[Records of finding words and elements]

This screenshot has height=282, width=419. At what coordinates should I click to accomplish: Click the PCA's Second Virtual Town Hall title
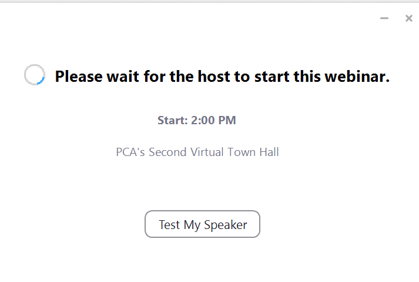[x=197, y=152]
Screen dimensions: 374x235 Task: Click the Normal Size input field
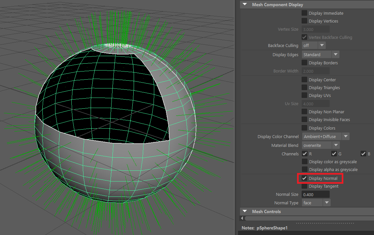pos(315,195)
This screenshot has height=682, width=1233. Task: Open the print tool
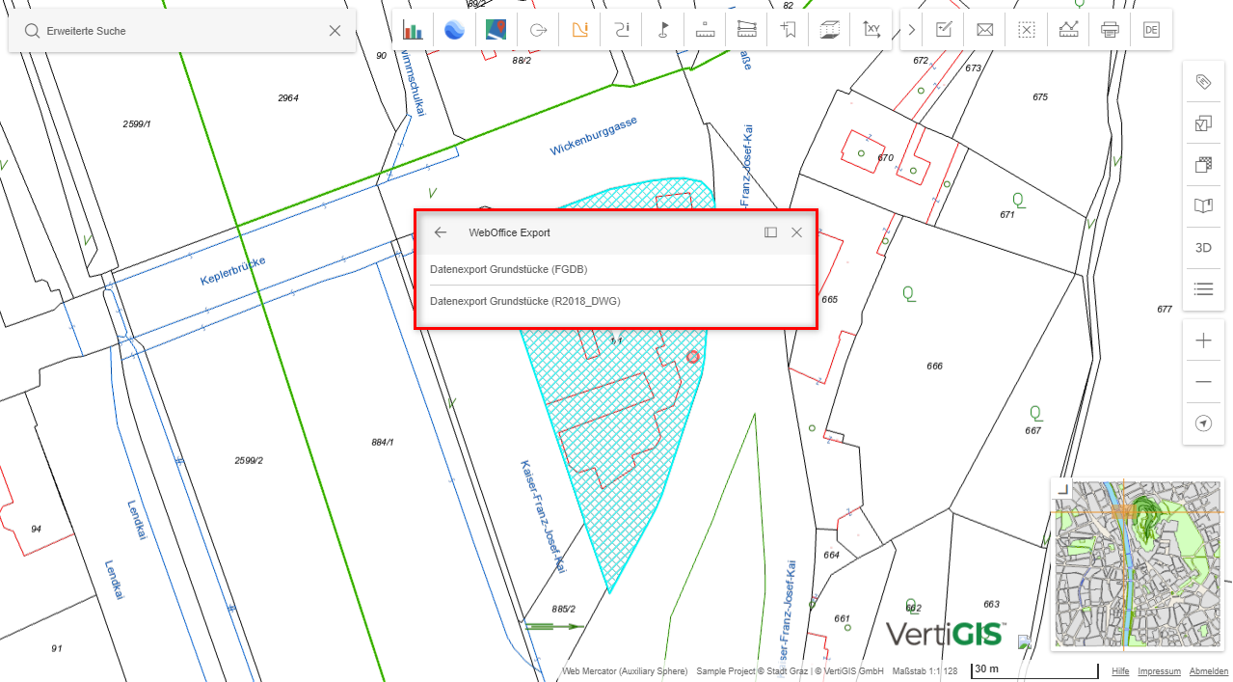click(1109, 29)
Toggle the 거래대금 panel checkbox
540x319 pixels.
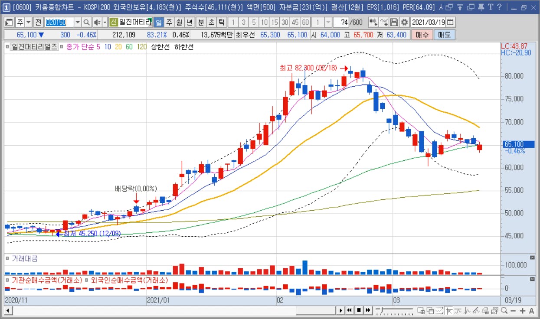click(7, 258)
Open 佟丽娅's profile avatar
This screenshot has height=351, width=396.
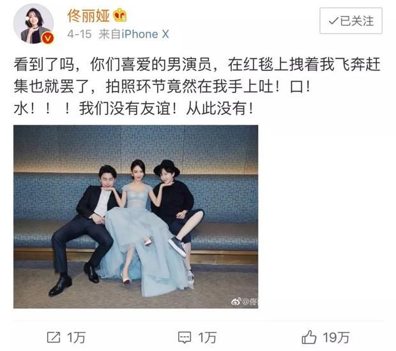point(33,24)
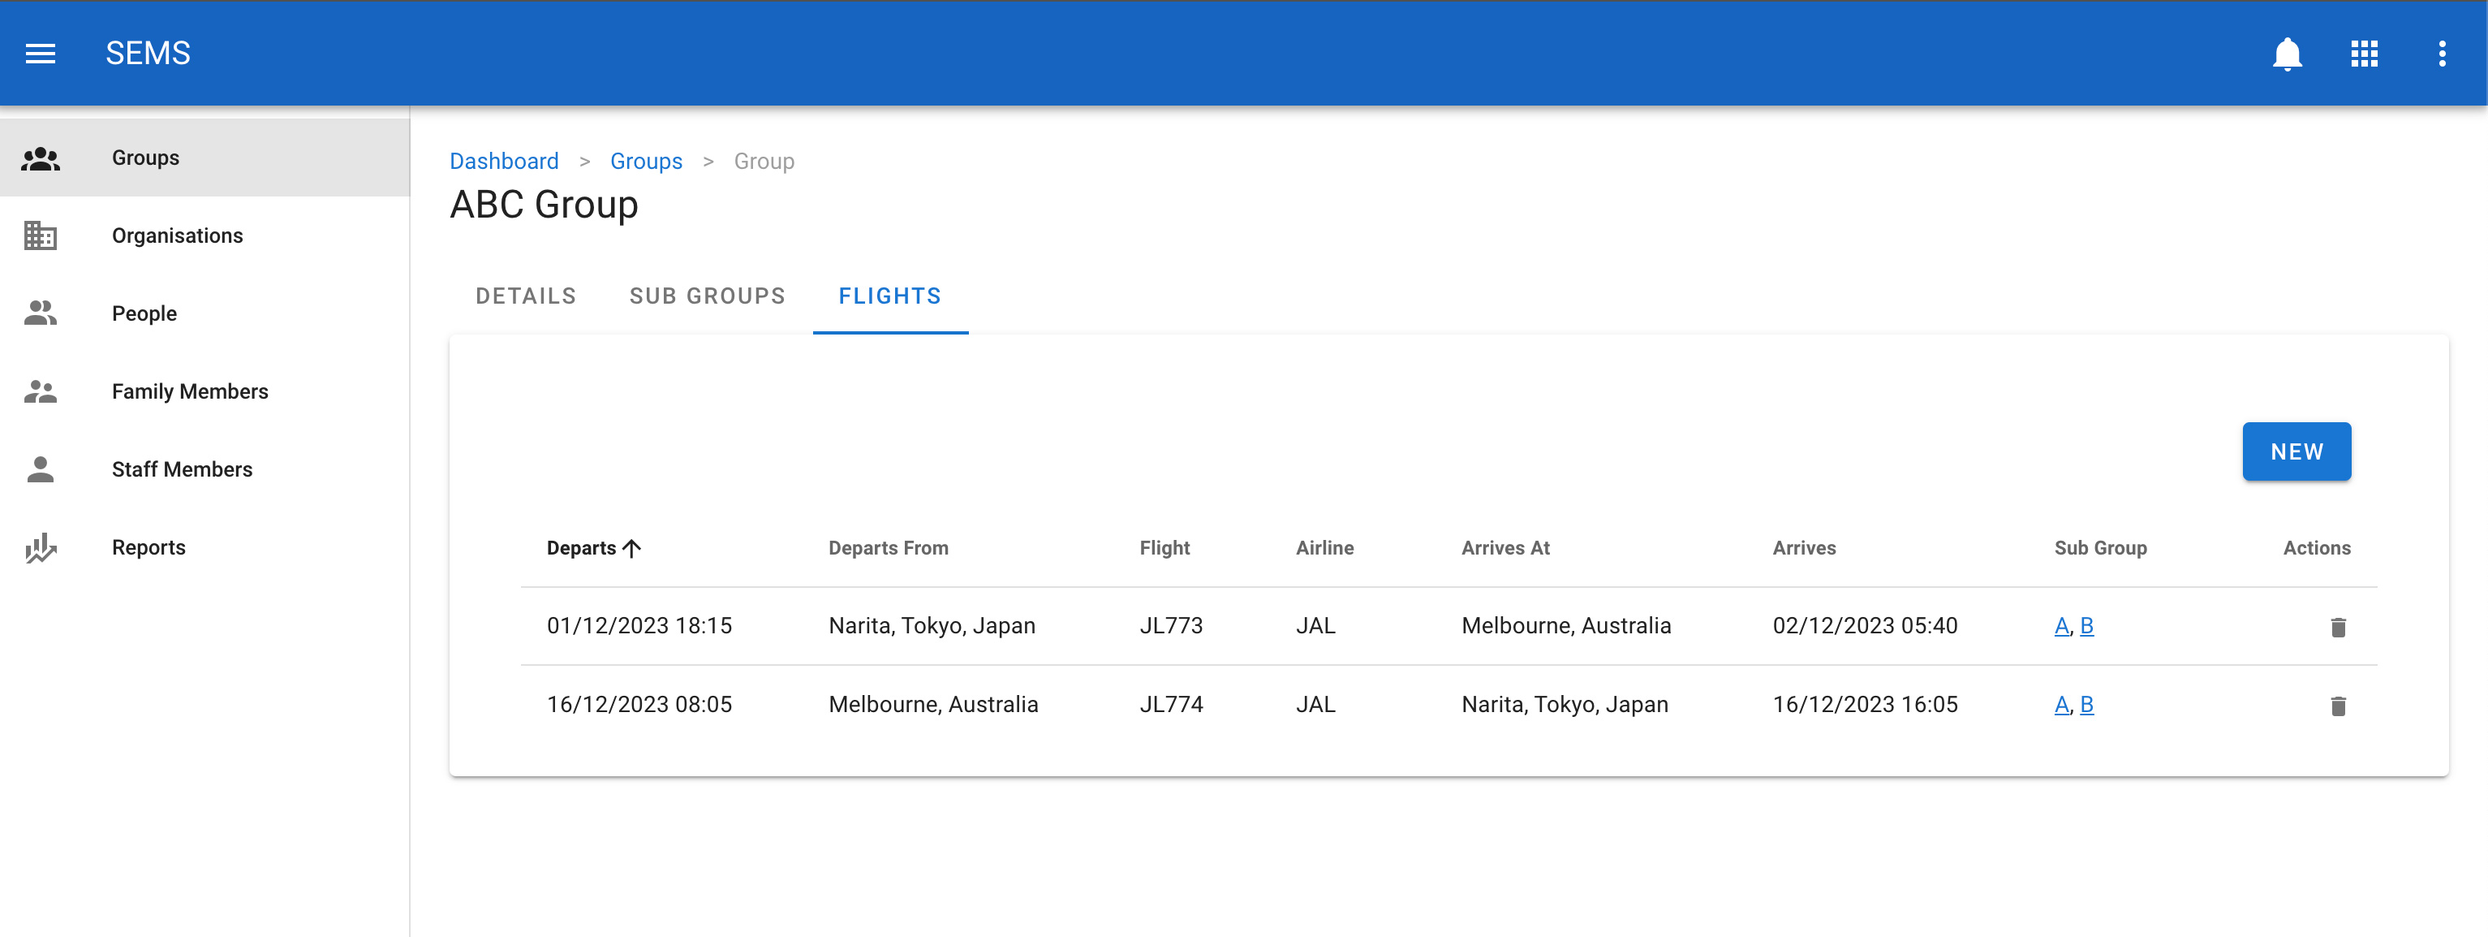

▸ **Aim of the exercise**: Turn the material above into a Markdown table with two columns, Row and Line, giving each line its own numbered row and dropping any blank lines. Leave the pictures out of your table.

▸ **Solution to the exercise**:
| Row | Line |
|---|---|
| 1 | This screenshot has height=282, width=419. At what coordinates should I click to accomplish: Click the PCA's Second Virtual Town Hall title |
| 2 | [x=197, y=152] |
| 3 | Screen dimensions: 374x235 Task: Click the Normal Size input field |
| 4 | pos(315,195) |
| 5 | This screenshot has height=682, width=1233. Task: Open the print tool |
| 6 | click(1109, 29) |
| 7 | Toggle the 거래대금 panel checkbox |
| 8 | 540x319 pixels. |
| 9 | click(7, 258) |
| 10 | Open 佟丽娅's profile avatar |
| 11 | This screenshot has height=351, width=396. |
| 12 | point(33,24) |